[Data entries]
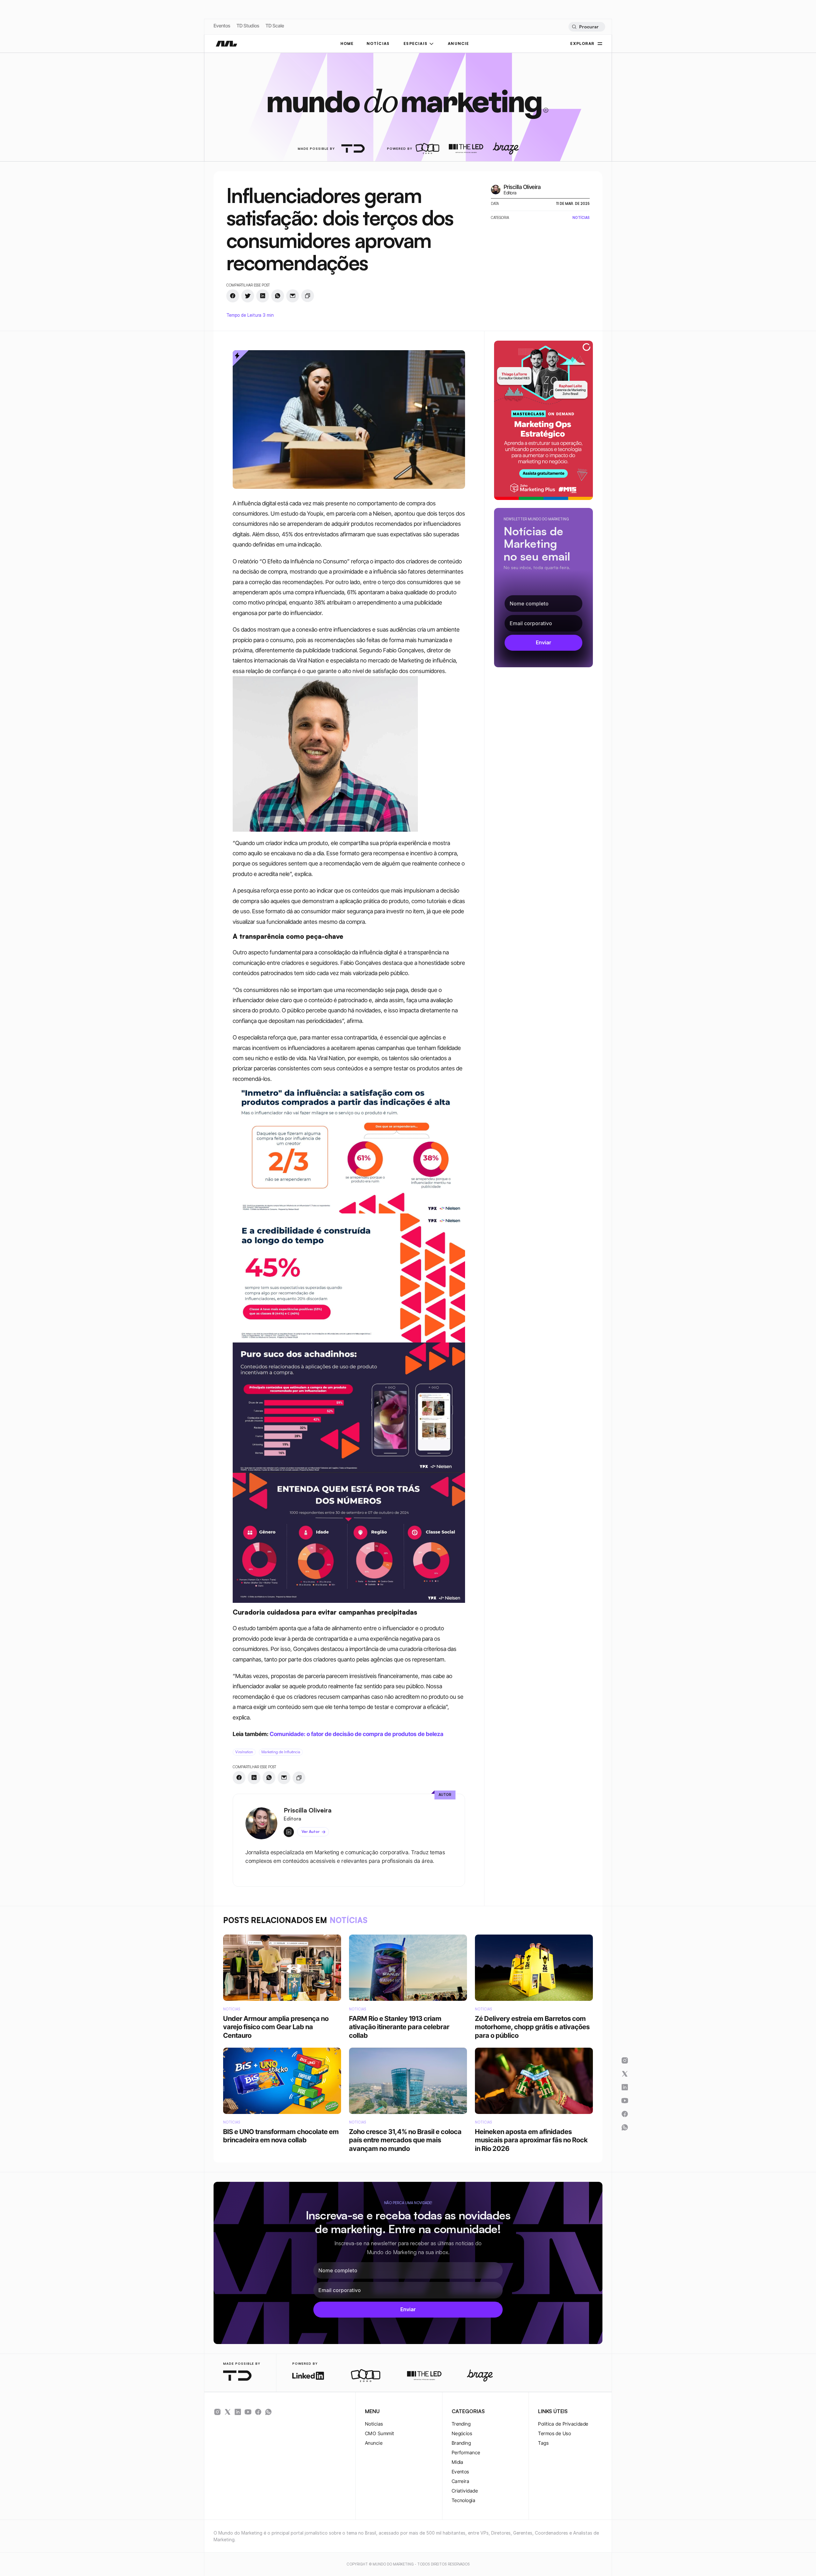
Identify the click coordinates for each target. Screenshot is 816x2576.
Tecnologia (464, 2500)
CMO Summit (379, 2433)
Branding (461, 2443)
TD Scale (275, 26)
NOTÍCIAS (378, 43)
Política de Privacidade (563, 2424)
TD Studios (248, 26)
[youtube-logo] (248, 2412)
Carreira (461, 2481)
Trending (461, 2424)
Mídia (457, 2462)
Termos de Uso (554, 2433)
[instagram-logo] (217, 2412)
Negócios (462, 2433)
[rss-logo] (258, 2412)
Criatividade (465, 2491)
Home (347, 43)
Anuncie (373, 2443)
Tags (543, 2443)
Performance (466, 2452)
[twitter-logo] (227, 2412)
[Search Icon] (587, 27)
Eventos (222, 26)
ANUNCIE (458, 43)
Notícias (374, 2424)
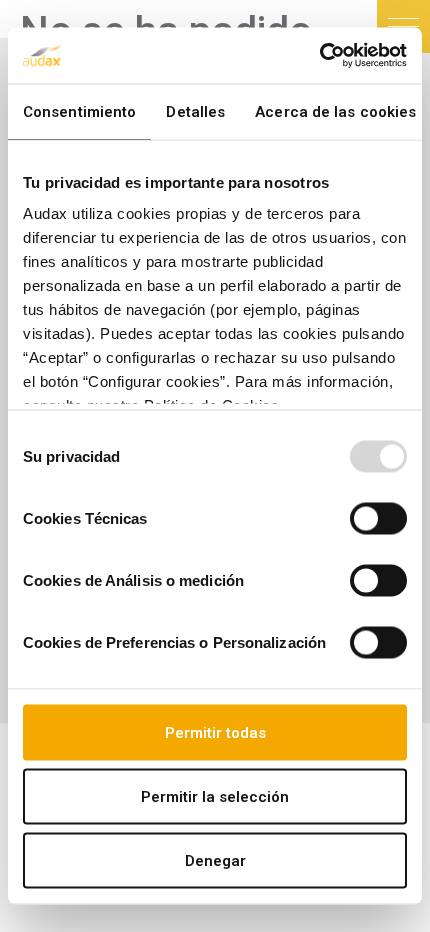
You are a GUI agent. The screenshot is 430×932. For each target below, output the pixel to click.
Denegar (215, 860)
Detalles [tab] (195, 111)
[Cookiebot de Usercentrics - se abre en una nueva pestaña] (319, 56)
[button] (403, 26)
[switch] (378, 518)
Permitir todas (215, 732)
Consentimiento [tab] (79, 111)
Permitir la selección (215, 796)
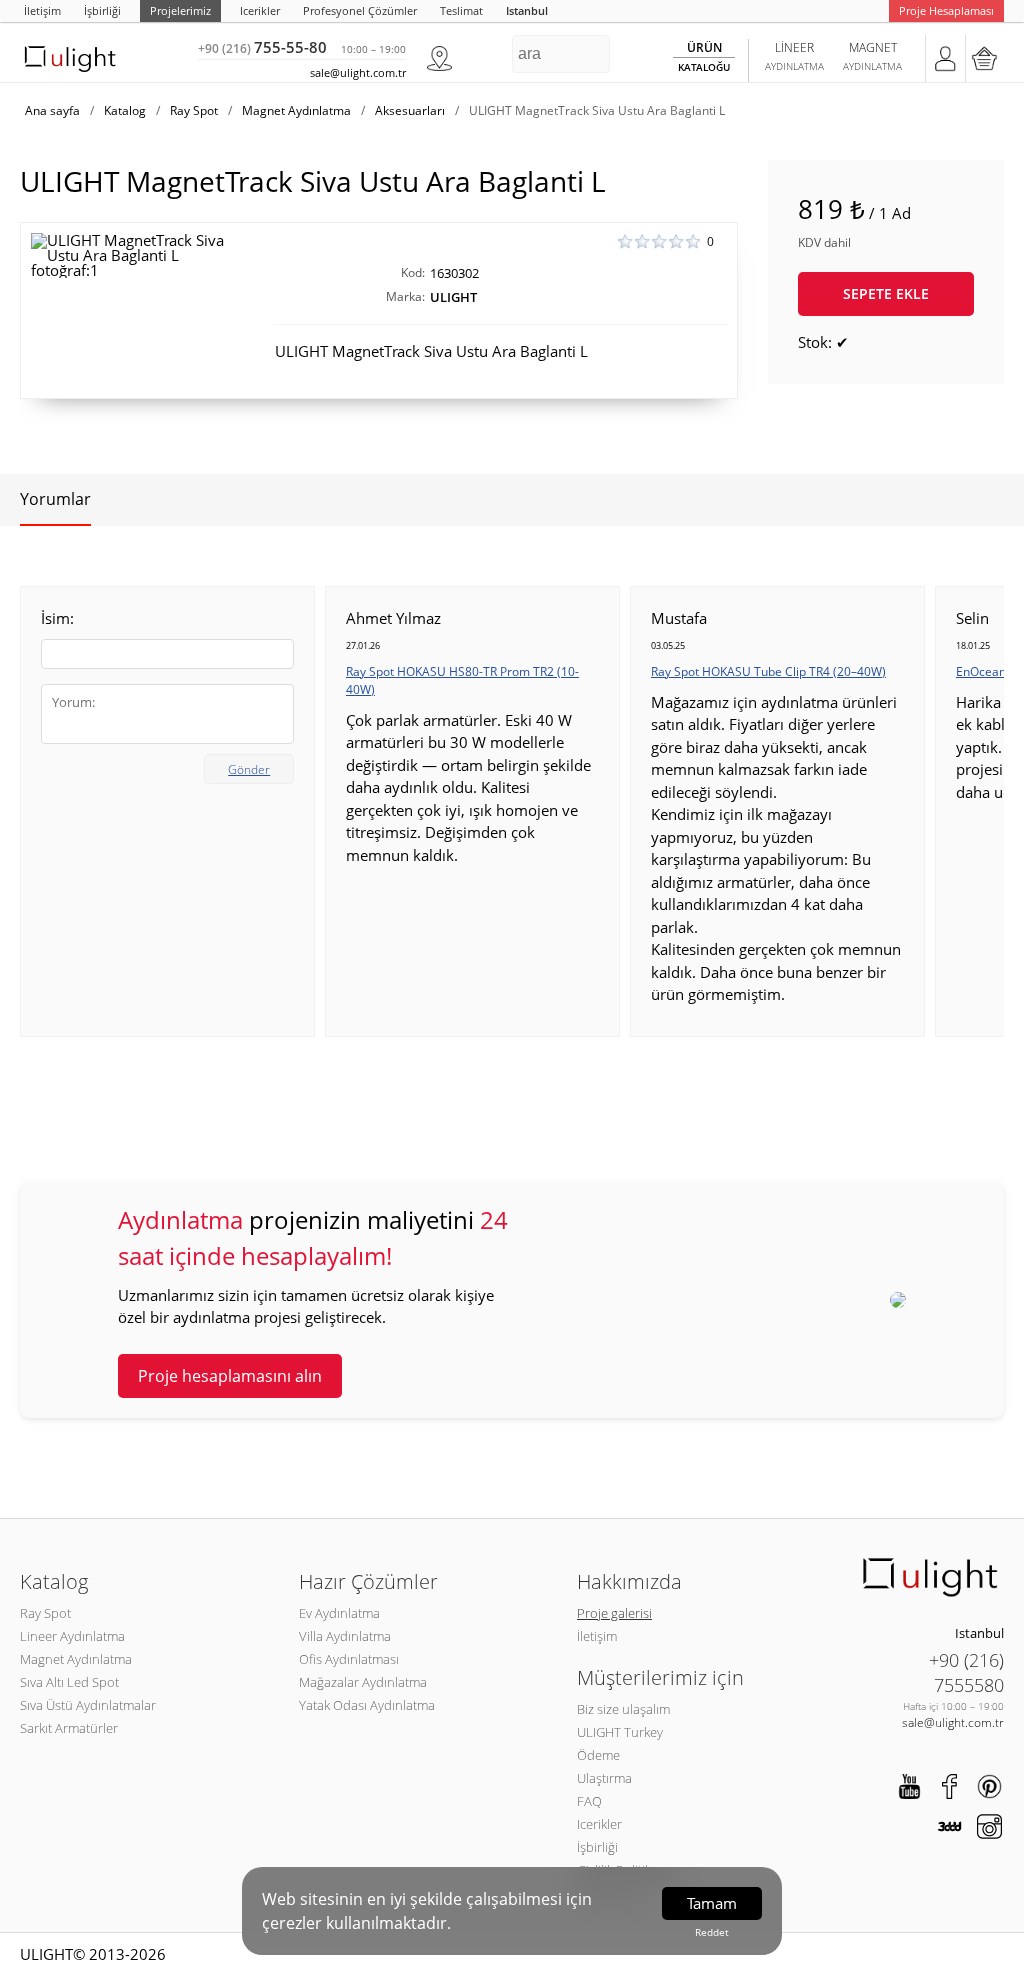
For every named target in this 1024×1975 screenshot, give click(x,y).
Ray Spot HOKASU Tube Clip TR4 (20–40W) (768, 671)
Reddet (712, 1932)
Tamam (712, 1903)
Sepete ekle (886, 293)
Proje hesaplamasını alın (230, 1376)
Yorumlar (55, 499)
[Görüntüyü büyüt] (135, 255)
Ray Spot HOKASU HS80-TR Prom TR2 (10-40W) (462, 680)
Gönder (249, 769)
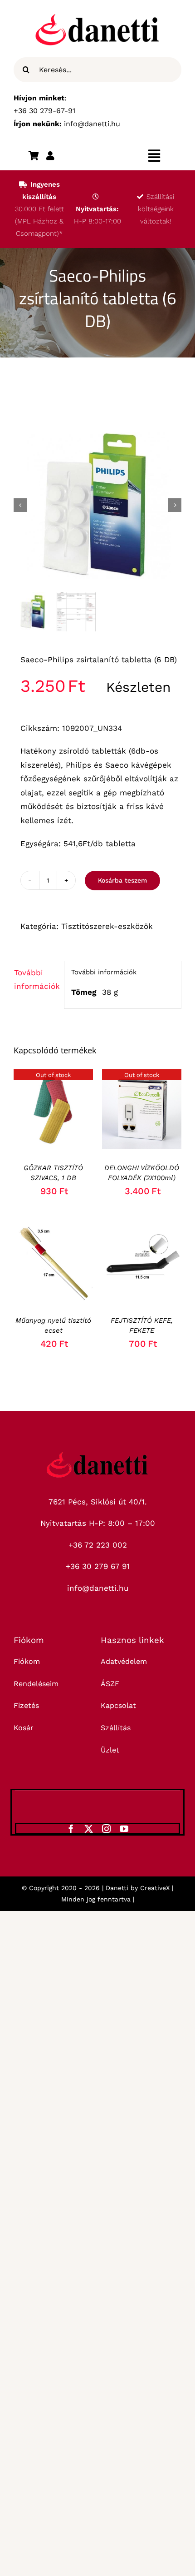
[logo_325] (97, 1455)
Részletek (53, 1111)
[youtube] (124, 1828)
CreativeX (155, 1887)
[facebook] (71, 1828)
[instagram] (106, 1828)
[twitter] (88, 1828)
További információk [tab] (35, 979)
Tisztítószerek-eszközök (108, 926)
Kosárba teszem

• WHAT YOU NEED TO DO
Write out, word for word, the lines from the one containing "[instagram] (106, 1828)" through the end of the records, with no other lines.

• EXPECTED ANSWER
[instagram] (106, 1828)
[twitter] (88, 1828)
További információk [tab] (35, 979)
Tisztítószerek-eszközök (108, 926)
Kosárba teszem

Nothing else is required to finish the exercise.